The Perth-based JOVM mainstays ninth album, the aptly titled 9 is slated for an October 1, 2021 release through Spinning Top Music. Produced by the band’s Watson and Ireland, 9 reportedly sees the band pushing the sound they’ve established and honed over the past few albums even further while attempting to recapture an anarchic sense of uncertainty. “We sort of gave ourselves permission to make something stuffed this time,” the band’s Nicholas Albrook says in press notes. “We’d settled into a pretty tight routine with the last few albums and wanted to shake a boat with this so we started off with filling a few tape reels with some absolutely heinous improvised sonic babble which, after much sifting, became the first few songs of the album. We also wanted to up the tempo. The last few albums have a neat little mantra or repetitive theme. If I was forced to find something like that in 9, I guess it would be ‘biography’ or ‘observation’ – a lot of the lyrics seem to focus on single people’s lives, or the lives of small moments or small things when you zoom real close up and they reveal something deeper. Stuff like my cheap Chinese slippers, or a soiled teddy bear, or Agnes Martin (not to put them in the same category, although maybe Agnes would’ve appreciated it). In the Rorschach test of re-reading lyrics, one thing that sticks out is a fixation on leaving behind a time of golden optimism and uncynical abandon. We can’t look at ourselves the same anymore, and the world we’ve built provides a scary lense [sic] for viewing our past.”

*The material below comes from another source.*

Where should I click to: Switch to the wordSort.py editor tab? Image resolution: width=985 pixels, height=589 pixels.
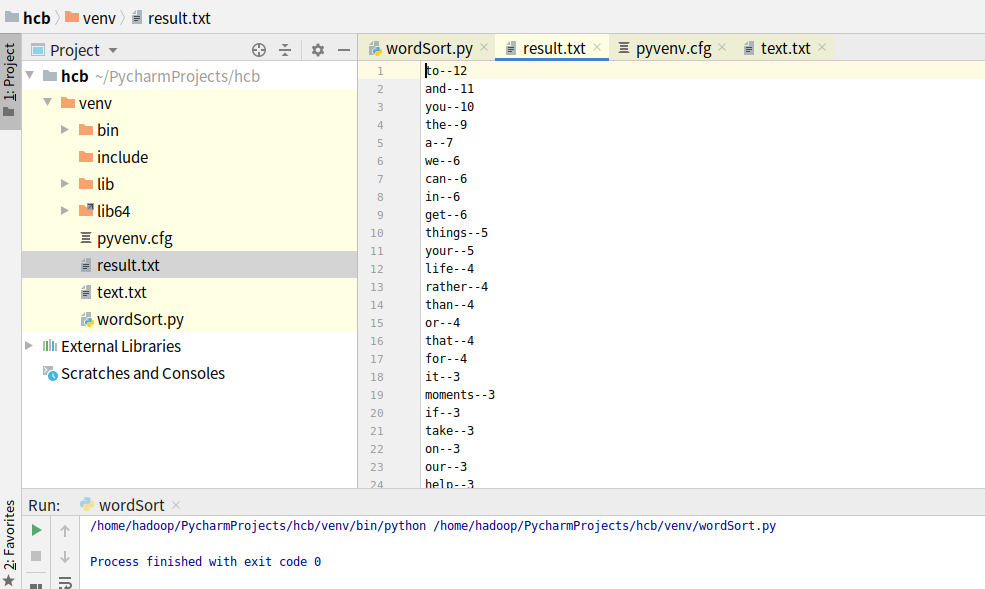point(429,48)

Earlier this year, I wrote about album single “Toast, a slow-burning and atmospheric song featuring shimmering synth arpeggios, squiggling blasts of guitar, a gorgeous string arrangement, some mellotron and a soaring hook paired with Allbrook’s plaintive vocals. The end result is a song that seems equally indebted to Avalon era Roxy Music and Quiet Storm R&B. But lyrically, the song addresses the massive bush fires that devastated much of Australia and the inequality gap in Allbrook’s Western Australian hometown.
“Human Touch” is an uptempo banger centered around shimmering synth arpeggios, buzzing bass synths, scorching feedback and distortion, a relentless motorik groove, blown out beats and a rousingly anthemic hook. The end result is DEVO-like thrasher. POND’s Nicholas Allbrook describes the inspiration for the song, saying “one time a woman was smashing up a car outside my house, begging me to help her steal it. It was a lovely day. She was wired but sweet in a way. Her dog, Josie, was sitting in the passenger seat being very cute and fluffy. We talked for a good few hours in the sunny cul-de-sac and neither of us ended up committing grand theft auto. The music started with a grimey Casio loop Jay made, that we built the song around.”

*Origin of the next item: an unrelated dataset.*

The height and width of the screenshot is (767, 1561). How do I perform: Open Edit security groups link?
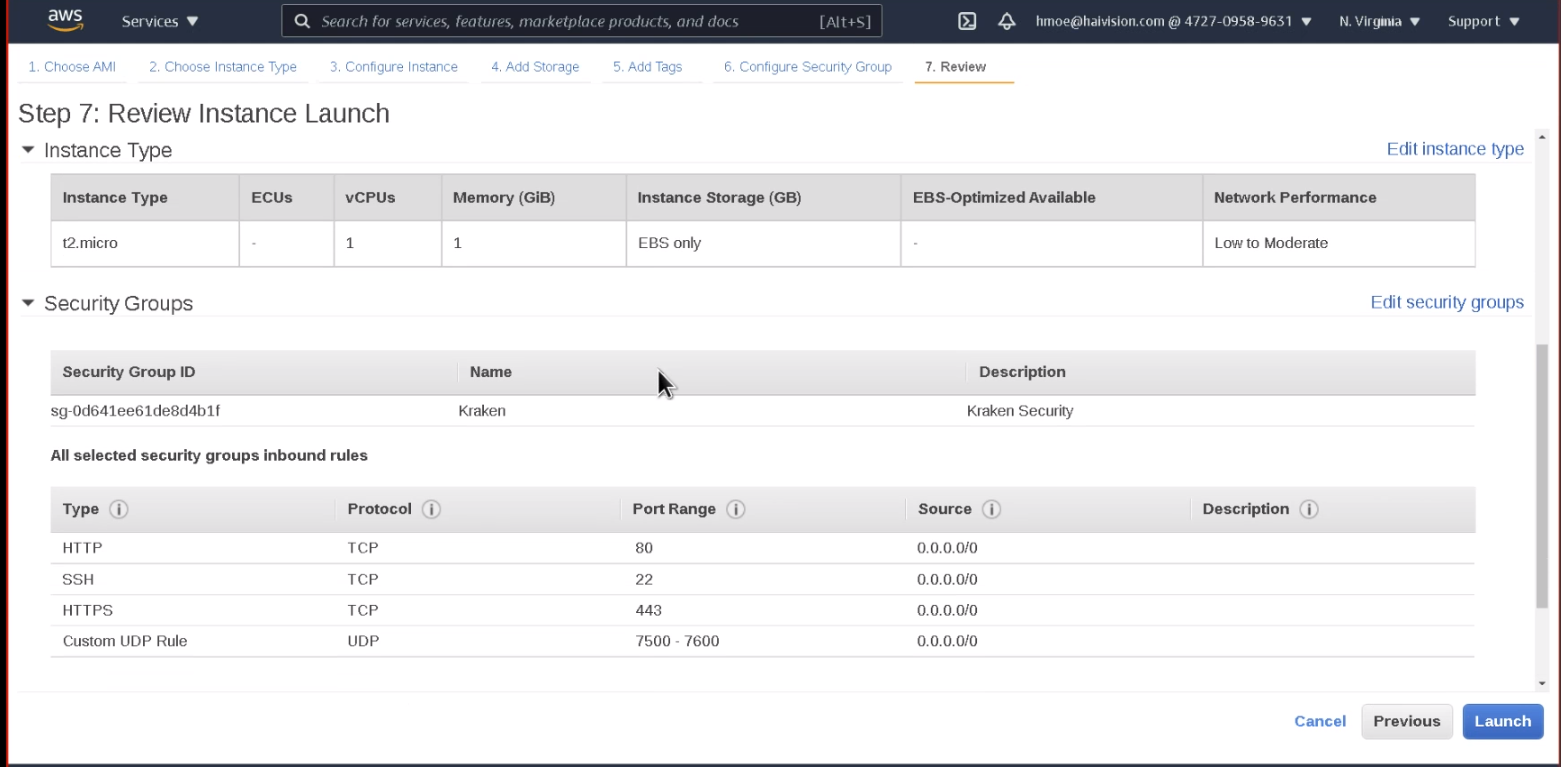point(1446,302)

Directed by Duncan Wright, the recently released video for “Human Touch” stars the band’s Nicholas Allbrook in a 70s styled suit, high heel boots and headphones dancing in the middle of empty, morning streets. An old Panasonic cathode ray TV is almost nearby, playing footage of Allbrook putting a tape into a tape player and pushing play, rocking out in a studio and stock footage of a disastrous fire. “My original idea was to be dancing in the central business district of Perth, being thoroughly ignored by suits on their lunch break,” Allbrook explains. “Turns out me and Duncan Wright are both quivering Fremantle natives and terrified of the City. When Duncan saw a pretty sliver of morning sunlight in the West End we figured, stuff it, let’s do it there. Zero people is kind of the same thing as being ignored by lots of people, right? I need some human connection blah blah blah. It was super fun to make. We didn’t really have a strict plan and I overcame by anxiety about dancing in platform shoes to no music at 9am on a Tuesday morning like a kook.”